ECRI lists inadequate monitoring for respiratory depression in patients taking opioids as another of the top concerns. Patients often receive opioids for pain management, but these medications can cause respiratory failure if the patient isn’t watched carefully. This is especially true of patients receiving opioids in combination with other sedating medications such as muscle relaxants and anti-anxiety medications.

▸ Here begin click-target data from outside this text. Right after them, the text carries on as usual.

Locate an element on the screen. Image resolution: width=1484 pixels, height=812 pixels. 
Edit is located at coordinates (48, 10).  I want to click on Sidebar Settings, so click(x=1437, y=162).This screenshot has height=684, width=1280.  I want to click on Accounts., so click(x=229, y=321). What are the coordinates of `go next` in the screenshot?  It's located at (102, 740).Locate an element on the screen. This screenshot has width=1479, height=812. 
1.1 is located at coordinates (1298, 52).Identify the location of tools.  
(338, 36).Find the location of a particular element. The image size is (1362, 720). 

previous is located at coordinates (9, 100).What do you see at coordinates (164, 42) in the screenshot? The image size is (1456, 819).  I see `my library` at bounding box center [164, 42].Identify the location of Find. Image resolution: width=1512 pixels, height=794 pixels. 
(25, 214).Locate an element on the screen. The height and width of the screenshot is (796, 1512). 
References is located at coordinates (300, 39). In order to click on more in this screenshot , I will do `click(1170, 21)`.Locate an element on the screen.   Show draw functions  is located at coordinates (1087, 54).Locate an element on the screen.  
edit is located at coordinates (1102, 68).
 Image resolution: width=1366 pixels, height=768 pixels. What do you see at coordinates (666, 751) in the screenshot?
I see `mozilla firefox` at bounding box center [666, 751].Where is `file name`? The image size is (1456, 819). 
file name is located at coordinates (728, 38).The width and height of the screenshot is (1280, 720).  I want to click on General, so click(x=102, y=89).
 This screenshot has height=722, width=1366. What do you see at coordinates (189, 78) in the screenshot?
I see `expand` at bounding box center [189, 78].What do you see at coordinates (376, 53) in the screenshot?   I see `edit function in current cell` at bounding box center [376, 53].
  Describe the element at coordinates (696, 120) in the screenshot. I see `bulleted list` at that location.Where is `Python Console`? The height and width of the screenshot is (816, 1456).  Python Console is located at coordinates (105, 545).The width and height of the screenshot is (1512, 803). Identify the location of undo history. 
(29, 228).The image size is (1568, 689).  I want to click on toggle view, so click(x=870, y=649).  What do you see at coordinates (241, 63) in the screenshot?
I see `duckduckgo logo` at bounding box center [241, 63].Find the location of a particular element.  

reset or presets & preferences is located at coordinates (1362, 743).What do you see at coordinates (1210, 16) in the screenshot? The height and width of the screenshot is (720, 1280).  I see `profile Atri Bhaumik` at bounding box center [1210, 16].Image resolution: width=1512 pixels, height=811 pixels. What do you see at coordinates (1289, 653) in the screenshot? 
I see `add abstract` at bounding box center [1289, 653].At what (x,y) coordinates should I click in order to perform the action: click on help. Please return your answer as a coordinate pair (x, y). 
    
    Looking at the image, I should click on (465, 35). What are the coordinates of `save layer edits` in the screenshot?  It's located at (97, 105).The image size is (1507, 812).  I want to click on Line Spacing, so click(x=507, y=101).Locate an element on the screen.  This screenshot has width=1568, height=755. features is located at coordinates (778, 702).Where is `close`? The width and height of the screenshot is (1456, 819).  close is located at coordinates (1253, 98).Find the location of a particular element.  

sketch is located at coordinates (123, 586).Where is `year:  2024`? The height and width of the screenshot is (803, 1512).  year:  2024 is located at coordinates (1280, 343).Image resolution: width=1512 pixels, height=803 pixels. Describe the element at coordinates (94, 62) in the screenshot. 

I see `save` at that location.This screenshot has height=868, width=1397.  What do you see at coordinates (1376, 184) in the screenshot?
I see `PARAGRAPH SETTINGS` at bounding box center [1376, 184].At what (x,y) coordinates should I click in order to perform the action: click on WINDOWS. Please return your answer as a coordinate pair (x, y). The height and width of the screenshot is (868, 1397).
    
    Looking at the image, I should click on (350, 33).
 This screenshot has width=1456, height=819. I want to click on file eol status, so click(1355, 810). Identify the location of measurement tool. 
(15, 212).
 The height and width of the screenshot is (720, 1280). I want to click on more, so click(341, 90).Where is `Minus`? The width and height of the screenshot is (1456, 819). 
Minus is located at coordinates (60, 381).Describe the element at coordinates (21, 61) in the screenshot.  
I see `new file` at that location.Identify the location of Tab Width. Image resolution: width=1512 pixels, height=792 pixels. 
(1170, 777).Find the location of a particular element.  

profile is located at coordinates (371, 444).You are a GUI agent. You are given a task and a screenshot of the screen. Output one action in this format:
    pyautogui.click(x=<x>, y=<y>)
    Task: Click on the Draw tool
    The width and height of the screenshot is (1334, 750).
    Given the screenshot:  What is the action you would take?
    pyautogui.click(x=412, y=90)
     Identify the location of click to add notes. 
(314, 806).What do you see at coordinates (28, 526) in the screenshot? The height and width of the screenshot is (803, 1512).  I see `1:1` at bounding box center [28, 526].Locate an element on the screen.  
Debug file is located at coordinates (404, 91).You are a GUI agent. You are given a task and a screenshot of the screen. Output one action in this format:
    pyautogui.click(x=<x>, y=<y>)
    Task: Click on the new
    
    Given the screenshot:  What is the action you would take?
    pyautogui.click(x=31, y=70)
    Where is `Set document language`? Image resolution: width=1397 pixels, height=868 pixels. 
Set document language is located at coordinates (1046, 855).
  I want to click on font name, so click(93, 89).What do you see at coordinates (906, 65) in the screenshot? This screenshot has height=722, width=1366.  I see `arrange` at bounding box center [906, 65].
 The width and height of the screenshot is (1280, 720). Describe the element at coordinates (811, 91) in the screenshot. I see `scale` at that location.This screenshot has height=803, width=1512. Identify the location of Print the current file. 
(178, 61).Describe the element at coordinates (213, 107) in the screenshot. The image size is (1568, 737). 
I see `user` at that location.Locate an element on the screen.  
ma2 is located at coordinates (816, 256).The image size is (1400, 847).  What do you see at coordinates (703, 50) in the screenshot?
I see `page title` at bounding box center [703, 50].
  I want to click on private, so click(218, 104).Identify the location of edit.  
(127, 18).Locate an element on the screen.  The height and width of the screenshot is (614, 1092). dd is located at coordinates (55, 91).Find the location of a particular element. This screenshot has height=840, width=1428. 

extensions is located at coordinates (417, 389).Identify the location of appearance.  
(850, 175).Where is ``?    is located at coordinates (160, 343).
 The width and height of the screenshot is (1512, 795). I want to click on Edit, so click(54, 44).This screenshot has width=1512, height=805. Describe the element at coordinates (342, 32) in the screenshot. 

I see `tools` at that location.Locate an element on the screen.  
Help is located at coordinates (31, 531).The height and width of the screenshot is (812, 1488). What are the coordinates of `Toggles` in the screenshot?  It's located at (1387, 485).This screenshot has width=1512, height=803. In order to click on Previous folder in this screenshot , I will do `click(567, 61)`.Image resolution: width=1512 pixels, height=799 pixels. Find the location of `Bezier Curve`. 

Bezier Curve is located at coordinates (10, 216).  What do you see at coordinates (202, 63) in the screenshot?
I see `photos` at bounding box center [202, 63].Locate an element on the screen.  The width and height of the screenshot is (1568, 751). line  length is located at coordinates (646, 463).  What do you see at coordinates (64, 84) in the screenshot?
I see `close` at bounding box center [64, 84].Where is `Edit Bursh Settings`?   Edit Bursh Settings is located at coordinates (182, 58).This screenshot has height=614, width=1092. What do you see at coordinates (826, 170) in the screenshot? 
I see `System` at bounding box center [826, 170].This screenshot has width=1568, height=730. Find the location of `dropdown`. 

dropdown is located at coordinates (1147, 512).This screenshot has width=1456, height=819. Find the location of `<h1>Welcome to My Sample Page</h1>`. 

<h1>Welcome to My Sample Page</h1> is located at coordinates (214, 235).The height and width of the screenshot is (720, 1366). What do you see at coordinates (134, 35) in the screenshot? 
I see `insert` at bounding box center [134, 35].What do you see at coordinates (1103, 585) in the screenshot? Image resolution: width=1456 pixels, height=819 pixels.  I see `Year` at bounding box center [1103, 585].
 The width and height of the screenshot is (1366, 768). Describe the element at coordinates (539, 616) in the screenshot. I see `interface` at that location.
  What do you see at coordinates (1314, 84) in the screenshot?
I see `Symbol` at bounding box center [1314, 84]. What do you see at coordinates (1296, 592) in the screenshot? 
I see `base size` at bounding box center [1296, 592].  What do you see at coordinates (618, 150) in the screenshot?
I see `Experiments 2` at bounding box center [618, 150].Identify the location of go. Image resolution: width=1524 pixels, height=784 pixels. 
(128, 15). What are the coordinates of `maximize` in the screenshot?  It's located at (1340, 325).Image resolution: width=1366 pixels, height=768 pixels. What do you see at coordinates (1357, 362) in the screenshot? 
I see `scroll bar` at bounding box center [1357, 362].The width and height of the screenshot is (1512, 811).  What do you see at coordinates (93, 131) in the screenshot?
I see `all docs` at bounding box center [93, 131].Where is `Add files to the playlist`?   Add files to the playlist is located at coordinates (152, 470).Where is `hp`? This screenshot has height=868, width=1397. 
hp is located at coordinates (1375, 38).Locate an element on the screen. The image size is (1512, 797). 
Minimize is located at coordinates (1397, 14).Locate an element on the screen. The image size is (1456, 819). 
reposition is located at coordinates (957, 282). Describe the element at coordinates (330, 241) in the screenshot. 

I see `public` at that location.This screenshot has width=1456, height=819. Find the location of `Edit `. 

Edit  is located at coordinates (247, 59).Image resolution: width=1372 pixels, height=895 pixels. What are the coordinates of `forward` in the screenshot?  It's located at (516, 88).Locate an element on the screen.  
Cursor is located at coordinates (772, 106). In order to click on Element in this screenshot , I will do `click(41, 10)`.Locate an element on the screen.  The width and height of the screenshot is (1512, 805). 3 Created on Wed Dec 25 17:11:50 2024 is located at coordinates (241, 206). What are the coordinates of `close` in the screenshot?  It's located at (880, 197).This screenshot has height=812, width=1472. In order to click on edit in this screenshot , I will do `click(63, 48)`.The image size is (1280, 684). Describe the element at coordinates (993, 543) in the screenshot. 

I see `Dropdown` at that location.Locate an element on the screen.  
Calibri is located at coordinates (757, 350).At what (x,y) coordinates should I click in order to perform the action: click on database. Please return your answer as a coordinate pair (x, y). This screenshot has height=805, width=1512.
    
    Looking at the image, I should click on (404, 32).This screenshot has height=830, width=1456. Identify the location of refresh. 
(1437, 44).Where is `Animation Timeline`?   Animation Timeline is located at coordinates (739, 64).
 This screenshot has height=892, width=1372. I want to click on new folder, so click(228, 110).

Inadequate processing of endoscopes and surgical instruments also makes the top 10 list. Put into blunt language, this means problems happen when doctors use dirty instruments or fail to sterilize their equipment. As a result, diseases like HIV, hepatitis C and tuberculosis can be spread.
There are a few issues on the list that aren’t quite as hair-raising as the ones listed above, because they don’t directly result from incompetence of the medical staff. For instance, one problem involves patient falls while going to the bathroom, apparently, a very common occurrence. These falls occur because patients have to use the bathroom when nursing staff isn’t around, and the medical facility has no plan to manage an individual patient’s bathroom schedule. This list also points to drug shortages, which are compounded when an institution has no policy to guide medical professionals and pharmacists on steps to take when a drug is unavailable. Finally, issues resulting from “failure to adequately manage behavioral health patients in acute care settings” rounds off the list. This last issue refers to cases where patients become depressed or violent and cause harm to themselves, to other patients, or to the medical staff.
It’s noteworthy that the top four problems involve communication errors on the part of the medical staff, because these are problems you can potentially catch if you’re on your toes. As a patient, should you end up in a hospital or care facility, you really need to stay on top of what medications and treatments you’re getting and to be fearless and even aggressive in checking to make sure the doctors have the facts straight and that they’re sterilizing anything they prod you with. Maybe there isn’t much you can do to avoid the retained object scenario or inadequate monitoring, save choosing a top-quality institution and physician, and making sure to keep your fingers crossed.
In any event, It’s good to know that ECRI is out there, helping health care facilities to identify problems and strategize about how to address those problems. The report is filled with wise recommendations. You can only hope that your own health care center pays attention.